Moi aussi je suis de tout cœur avec les gens de Jenine, on est au courant de ce qui se passe la bas, je les salue, merci pour leur soutien, merci je t’embrasse aussi toi et tout nos amis de Couserans Palestine

27 novembre
Pendant la trêve, des amis de Leila ont pris en photo son appartement à Gaza ville :

28 novembre
Nous avons parlé de la société ETA, tenu par M. Salah Abdoul Yassine. Elle a été détruite à Gaza Ville mais 20 % des infrastructures peuvent encore fonctionner à Rafah.

1er décembre

Ils ont repris les bombardements, ils nous demandent de partir mais pour aller où ? Ils veulent qu’on aille à Rafah...

Je ne sais pas si ma demande pour sortir de Gaza est prise en compte. on a reçu des massages pour quitter mais je ne connais personne à Rafah et je ne sais pas quoi faire.

2 décembre

Toujours à Khan Younés, la nuit était terrible.
On ne sait pas où aller.

Je ne suis pas avec ma mère on a été séparées

3 décembre

Oui... on a reçu des messages pour aller à Rafah.

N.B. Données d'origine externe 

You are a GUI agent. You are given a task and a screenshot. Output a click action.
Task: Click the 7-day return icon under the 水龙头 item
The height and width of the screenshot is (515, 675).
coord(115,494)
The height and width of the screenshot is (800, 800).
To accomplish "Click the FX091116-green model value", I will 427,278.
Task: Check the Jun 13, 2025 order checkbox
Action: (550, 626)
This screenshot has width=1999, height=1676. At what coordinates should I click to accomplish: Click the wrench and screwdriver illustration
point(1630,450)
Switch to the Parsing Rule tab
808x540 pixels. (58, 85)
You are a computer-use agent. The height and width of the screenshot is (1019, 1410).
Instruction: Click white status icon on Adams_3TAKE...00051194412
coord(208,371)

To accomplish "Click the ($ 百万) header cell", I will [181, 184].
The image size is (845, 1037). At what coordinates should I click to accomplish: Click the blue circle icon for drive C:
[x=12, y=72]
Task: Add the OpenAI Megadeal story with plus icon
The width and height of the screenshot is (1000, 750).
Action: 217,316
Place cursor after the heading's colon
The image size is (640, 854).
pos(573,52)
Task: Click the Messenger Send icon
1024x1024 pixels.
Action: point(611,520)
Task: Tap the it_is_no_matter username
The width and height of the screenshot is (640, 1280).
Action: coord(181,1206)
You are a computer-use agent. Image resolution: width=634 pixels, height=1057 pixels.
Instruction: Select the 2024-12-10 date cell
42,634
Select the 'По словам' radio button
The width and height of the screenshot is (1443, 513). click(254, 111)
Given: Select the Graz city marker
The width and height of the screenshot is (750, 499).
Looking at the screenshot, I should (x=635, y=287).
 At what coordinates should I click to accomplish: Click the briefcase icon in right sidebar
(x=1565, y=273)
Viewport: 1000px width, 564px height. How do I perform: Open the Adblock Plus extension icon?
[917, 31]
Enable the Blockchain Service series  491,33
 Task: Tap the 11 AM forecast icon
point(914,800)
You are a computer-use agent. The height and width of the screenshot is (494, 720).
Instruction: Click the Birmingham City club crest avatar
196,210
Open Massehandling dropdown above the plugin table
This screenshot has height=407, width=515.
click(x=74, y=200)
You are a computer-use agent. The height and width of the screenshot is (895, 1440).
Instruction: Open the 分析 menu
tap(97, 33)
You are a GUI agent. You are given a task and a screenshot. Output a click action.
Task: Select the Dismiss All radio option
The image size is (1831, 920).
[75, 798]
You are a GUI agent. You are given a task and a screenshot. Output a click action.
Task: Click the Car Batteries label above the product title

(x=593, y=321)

Je suis allée voir à Rafah aujourd’hui un endroit pour se réfugier mais trop de monde et j’ai pas trouvé d’endroit...

5 décembre

Nous sommes sous les bombardements

Ils n’ont pas cessé. Nous avons pu sortir de la zone ou on était. On se réuni pour continuer le chemin vers Rafah. On est dans un état, je te dis pas.

6 décembre

On a réussi de sortir de Khan Younés, on a pas d’abri, je suis avec mes frères, on essaye de construire une tente. On est a une dizaine de mètres de la société ETA, donc on a de l’eau

12 décembre

On est à Rafah, les femmes dans la caravane et les hommes dans une tente. Sara va bien, elle vous embrasse. On est en vie mais on sait ce qu’on va devenir. On entend les bombardements, très forts, sur Khan Younès

13 décembre

Moi et Sara on va bien on vit dans une caravane, ma mémoire n’est plus comme avant-

Il pleut, il pleut dans la caravane mais on va bien malgré tout
je suis avec ma mère et mes belles sœurs viennent aussi passer la nuit dans la caravane – la caravane est toute petite, c’est comme une boite mais c’est mieux, c’est pas mal par rapport aux autres, c’est pas mal on dit Dieu merci
on vous embrasse et tous les amis de Couserans-Palestine

17 décembre

On vous aime, vous êtes de braves amis. Voilà, on a été coupé pendant quelques jours, Sara a été malade, elle a eu la grippe. Mais ça va franchement, les pharmacies manquent cruellement de médicaments, les gens vivent dans des conditions très très difficiles ici, surtout ceux qui sont dans les écoles et dans les tentes. J’aurai aimé faire des petits projets pour les aides choses pour les aider mais tant qu’il n’y a pas de marchandises je préfère attendre car les prix sont très très cher, il y a des gens qui profitent de la situation et augmentent les prix, même pour la nourriture on n’arrive pas à acheter tout, ce qui était à 5 Nils est à 40 maintenant.

19 décembre

19 décembre

Bonjour Esther
Ça va... hier c était une nuit dure : il y a eu des bombardements à Rafah
Ça fait du bien de te voir dans la photo
Espère te voir prochainement en réalité

21 décembre

Bonjour mon amie, j’ai entendu qu’ils évacuent une partie de Khan Younés ? ou vont aller tous ces gens ? Comment vas tu, est ce que vous n’avez pas trop froid ? je pense à vous tout le temps, on vous embrasse très fort.

21 décembre

Bonjour Esther
Sûrement ils vont se déplacer à Rafah... trop de monde ici.... Je crois qu’ils vont faire à Khan Younes comme ils ont fait au nord
Moi et Sarah on vous embrasse
Si je pouvais sortir en Égypte... je vais voir la possibilités de venir en France

24 Décembre

On vous souhaite de bonnes fêtes, on vous souhaite tout le bonheur du monde. Envoies-moi des photos... on vous aime de Rafah

29 décembre

Des frappes massifs ici, et sur Khan Younes... ils ont demandé il y a deux jours que les habitants d’ouest de Khan Younes quittent leurs maisons. Ils sont arrivés à Rafah dans un état pénible...
Dans les rues sans abris

J’ai visité les écoles qui hébergent les déplacés, ils ont besoin de lait pour bébés moins de 6 mois et des couches bébés...

31 décembre
Afin de fournir une eau potable et saine aux réfugiés des quartiers de « Tel el Solttan » à Rafah qui présente un refuge pour les habitants du nord, du centre et de khanyounes, un projet a été organisé et financé par l’association Couserans Palestine, qui consiste à fournir et distribuer 8 mètres cubes d’eau par jour pour une durée de 15 jours à ces déplacés.